Republican president George Herbert Walker Bush ("Bush I") successfully negotiated the Strategic Arms Reduction Treaty (START I) with Soviet leader Mikhail Gorbachev on July 31, 1991, prior to the dissolution of the USSR. Bush and newly minted Russian president Boris Yeltsin followed up with START II less than two weeks before the end of President Bush's term in office. This treaty was finally ratified by the U.S. Senate and the Russian Duma in 1996, during Democratic president William Jefferson Clinton's first term.

President Clinton's Attorney General, Janet Reno, returned the child Elian Gonzalez to Cuba. This caused a great uproar here, especially among the Cuban expatriate community, but let us face the facts: Elian's mother had died and his father was still in Cuba. The boy belonged with his surviving parent. I agreed with Reno's decision to send him back, although the militaristic method of retrieving him from his relatives in Florida was extreme at best and certainly terrifying for Elian and his relatives.

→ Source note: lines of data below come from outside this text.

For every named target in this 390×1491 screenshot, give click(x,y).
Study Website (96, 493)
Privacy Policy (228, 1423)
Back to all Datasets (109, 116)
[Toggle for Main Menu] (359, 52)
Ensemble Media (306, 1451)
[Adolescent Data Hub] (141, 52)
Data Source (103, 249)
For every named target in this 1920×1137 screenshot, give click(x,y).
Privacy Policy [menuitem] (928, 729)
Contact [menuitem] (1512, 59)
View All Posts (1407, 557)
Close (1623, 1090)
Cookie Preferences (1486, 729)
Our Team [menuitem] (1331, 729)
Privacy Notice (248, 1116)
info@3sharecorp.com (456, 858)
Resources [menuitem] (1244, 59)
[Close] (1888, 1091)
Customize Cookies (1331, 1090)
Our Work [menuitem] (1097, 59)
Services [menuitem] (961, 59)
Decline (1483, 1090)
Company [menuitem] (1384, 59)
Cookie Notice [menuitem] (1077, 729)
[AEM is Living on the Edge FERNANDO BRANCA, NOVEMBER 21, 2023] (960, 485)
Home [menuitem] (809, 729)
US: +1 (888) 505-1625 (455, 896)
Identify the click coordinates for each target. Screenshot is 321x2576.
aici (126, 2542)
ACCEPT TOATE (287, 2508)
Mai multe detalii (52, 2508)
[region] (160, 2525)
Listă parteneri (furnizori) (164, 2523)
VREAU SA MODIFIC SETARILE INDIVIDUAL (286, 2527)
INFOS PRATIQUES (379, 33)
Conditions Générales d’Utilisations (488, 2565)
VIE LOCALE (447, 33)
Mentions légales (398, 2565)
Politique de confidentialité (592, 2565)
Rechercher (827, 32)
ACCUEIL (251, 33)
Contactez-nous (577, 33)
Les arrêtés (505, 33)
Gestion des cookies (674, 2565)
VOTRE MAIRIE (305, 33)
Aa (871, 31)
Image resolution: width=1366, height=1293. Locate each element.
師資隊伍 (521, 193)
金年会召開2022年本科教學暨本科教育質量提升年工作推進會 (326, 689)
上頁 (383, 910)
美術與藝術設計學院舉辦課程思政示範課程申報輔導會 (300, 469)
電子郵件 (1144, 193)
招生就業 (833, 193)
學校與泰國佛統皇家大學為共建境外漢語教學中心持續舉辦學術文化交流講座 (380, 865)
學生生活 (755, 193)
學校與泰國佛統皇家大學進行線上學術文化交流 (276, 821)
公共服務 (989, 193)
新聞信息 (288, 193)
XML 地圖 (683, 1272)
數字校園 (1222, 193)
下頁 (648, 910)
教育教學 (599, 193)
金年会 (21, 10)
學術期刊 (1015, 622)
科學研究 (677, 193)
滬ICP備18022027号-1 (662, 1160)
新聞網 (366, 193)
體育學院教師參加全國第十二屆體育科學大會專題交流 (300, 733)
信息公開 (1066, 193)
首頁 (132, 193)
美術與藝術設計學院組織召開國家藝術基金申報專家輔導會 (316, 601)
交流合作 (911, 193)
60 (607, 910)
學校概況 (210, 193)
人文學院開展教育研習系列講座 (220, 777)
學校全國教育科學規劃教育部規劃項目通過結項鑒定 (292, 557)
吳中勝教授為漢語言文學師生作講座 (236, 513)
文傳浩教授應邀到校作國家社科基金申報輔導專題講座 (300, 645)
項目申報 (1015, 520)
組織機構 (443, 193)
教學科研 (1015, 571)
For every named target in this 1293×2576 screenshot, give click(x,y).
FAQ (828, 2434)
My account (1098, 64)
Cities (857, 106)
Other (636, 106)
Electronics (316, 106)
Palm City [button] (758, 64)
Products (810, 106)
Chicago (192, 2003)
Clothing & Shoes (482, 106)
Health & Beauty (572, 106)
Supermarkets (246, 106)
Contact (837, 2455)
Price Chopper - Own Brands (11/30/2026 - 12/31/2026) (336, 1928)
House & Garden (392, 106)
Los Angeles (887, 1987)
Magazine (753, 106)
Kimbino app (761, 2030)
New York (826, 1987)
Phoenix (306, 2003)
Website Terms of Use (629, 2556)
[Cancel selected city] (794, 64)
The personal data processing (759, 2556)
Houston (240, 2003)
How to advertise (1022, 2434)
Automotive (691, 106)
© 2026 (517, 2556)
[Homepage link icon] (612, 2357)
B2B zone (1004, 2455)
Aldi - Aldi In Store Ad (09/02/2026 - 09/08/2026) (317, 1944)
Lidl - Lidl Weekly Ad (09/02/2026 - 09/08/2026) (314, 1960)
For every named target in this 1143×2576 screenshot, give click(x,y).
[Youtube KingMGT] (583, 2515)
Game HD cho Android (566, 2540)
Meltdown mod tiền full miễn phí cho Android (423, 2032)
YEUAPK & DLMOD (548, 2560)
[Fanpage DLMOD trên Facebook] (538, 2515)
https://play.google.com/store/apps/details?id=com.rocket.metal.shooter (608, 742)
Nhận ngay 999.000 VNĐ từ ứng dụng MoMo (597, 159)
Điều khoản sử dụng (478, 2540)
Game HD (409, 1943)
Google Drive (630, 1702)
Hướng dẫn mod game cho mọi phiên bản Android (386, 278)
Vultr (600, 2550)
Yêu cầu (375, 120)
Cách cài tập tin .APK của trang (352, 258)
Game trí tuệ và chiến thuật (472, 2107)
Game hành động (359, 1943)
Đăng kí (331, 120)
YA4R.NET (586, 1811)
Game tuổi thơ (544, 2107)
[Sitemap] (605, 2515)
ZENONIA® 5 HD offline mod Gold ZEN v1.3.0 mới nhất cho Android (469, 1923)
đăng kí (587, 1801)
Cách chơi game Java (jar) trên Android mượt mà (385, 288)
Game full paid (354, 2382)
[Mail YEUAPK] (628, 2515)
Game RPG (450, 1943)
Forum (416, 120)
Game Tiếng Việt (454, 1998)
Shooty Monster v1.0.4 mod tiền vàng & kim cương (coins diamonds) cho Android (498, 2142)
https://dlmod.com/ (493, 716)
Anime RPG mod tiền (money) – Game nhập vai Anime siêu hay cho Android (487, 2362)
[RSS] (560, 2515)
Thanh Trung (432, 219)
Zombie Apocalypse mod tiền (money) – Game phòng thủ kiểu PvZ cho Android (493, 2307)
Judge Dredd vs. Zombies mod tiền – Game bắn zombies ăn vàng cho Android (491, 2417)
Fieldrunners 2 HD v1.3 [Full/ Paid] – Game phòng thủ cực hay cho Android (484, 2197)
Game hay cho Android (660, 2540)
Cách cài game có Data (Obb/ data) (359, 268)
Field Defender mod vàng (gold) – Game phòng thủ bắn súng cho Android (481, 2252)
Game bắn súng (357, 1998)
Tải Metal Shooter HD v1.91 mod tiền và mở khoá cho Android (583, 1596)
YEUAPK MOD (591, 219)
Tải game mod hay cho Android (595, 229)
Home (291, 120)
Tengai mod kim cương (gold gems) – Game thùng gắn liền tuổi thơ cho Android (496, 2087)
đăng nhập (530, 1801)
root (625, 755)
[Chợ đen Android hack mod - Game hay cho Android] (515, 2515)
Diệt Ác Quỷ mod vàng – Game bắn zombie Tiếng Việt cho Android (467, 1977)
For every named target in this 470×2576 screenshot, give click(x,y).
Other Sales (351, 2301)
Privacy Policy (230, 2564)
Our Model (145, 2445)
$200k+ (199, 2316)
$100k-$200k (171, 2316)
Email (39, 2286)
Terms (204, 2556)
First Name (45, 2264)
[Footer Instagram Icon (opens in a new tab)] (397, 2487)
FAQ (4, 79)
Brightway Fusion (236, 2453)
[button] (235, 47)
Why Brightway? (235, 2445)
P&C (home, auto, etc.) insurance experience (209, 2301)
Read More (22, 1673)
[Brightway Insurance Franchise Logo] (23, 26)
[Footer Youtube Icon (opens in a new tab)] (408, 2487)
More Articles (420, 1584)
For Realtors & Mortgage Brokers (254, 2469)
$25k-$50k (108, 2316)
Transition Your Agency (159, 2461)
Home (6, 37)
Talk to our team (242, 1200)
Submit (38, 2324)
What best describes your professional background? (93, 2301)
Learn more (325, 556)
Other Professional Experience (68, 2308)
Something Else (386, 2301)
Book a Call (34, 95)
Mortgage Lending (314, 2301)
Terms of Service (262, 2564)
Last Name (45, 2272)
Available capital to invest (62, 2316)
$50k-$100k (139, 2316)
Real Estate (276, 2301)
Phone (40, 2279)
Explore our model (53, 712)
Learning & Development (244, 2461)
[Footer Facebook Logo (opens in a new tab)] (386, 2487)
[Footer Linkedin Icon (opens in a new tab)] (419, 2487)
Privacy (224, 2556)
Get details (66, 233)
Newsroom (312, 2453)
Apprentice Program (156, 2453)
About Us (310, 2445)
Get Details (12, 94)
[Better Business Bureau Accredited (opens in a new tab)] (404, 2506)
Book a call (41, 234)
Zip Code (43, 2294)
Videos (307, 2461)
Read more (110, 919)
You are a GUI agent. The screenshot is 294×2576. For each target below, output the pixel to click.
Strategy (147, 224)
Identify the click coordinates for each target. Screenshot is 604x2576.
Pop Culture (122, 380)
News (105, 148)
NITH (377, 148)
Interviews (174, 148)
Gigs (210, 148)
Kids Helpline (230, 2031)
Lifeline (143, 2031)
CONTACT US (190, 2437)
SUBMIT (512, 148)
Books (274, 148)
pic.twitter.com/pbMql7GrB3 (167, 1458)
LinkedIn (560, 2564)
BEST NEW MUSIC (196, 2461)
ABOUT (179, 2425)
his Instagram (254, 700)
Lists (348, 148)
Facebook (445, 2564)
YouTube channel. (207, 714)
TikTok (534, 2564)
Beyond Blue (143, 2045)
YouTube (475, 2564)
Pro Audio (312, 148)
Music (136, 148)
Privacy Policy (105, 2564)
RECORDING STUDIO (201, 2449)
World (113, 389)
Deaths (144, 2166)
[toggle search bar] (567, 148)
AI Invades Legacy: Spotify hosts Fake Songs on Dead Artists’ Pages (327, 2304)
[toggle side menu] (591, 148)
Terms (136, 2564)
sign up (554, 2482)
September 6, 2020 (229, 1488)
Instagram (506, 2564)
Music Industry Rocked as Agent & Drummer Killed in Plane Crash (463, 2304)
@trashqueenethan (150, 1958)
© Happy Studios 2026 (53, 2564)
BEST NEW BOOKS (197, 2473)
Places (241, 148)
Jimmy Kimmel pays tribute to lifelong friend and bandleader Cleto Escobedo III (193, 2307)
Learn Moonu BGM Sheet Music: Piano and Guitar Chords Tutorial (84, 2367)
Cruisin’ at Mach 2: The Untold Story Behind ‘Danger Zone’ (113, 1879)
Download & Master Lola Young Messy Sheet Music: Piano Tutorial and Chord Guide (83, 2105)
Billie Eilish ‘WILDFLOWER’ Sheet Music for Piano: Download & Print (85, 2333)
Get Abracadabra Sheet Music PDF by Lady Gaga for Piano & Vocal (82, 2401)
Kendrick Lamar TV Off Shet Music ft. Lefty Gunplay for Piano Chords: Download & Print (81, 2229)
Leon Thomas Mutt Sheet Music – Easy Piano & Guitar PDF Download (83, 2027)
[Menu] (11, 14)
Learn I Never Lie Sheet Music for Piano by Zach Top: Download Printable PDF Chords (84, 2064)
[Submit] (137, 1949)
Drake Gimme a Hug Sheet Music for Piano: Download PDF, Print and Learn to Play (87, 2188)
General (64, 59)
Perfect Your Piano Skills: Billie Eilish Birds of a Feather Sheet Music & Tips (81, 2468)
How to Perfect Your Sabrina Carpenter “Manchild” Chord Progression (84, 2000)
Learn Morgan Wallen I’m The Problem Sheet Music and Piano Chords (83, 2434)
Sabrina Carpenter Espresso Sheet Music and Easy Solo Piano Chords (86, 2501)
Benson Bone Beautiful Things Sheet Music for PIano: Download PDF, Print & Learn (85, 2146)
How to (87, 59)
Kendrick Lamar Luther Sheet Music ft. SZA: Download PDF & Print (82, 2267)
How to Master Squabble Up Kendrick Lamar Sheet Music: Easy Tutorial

Republican president George Walker Bush ("Bush II") and Russian president Vladimir Putin signed the Treaty of Moscow on May 26, 2002. This treaty called for both nations to reduce their nuclear arsenals within ten years. However, less than six months prior to the signing of the Treaty of Moscow, Bush II formally withdrew the United States from the 1972 ABM treaty despite widespread concern that this could antagonize both Russia and Communist China.

Cuba, on the other hand, has no nuclear weapons. It is no threat to the United States - we even maintain a military base at Cuba's Guantanamo Bay - but we have continued to impose an embargo on trade with Cuba for fifty years, under both Republican and Democratic presidents and Congressional majorities from both parties.

We have prohibited trade within a non-threatening Communist nation while engaging in massive amounts of trade with nuclear-armed Communist nations. I find this not only irrational and illogical but also immoral. The citizens of the tiny nation of Cuba suffer while huge and potentially threatening Communist nations have profited from our beneficence.

As you may have guessed by now, I support (and have supported for my entire adult life) lifting the Cuban embargo and the establishment of reasonable relations with the Cuban government and people and the rescinding of any laws prohibiting trade and travel.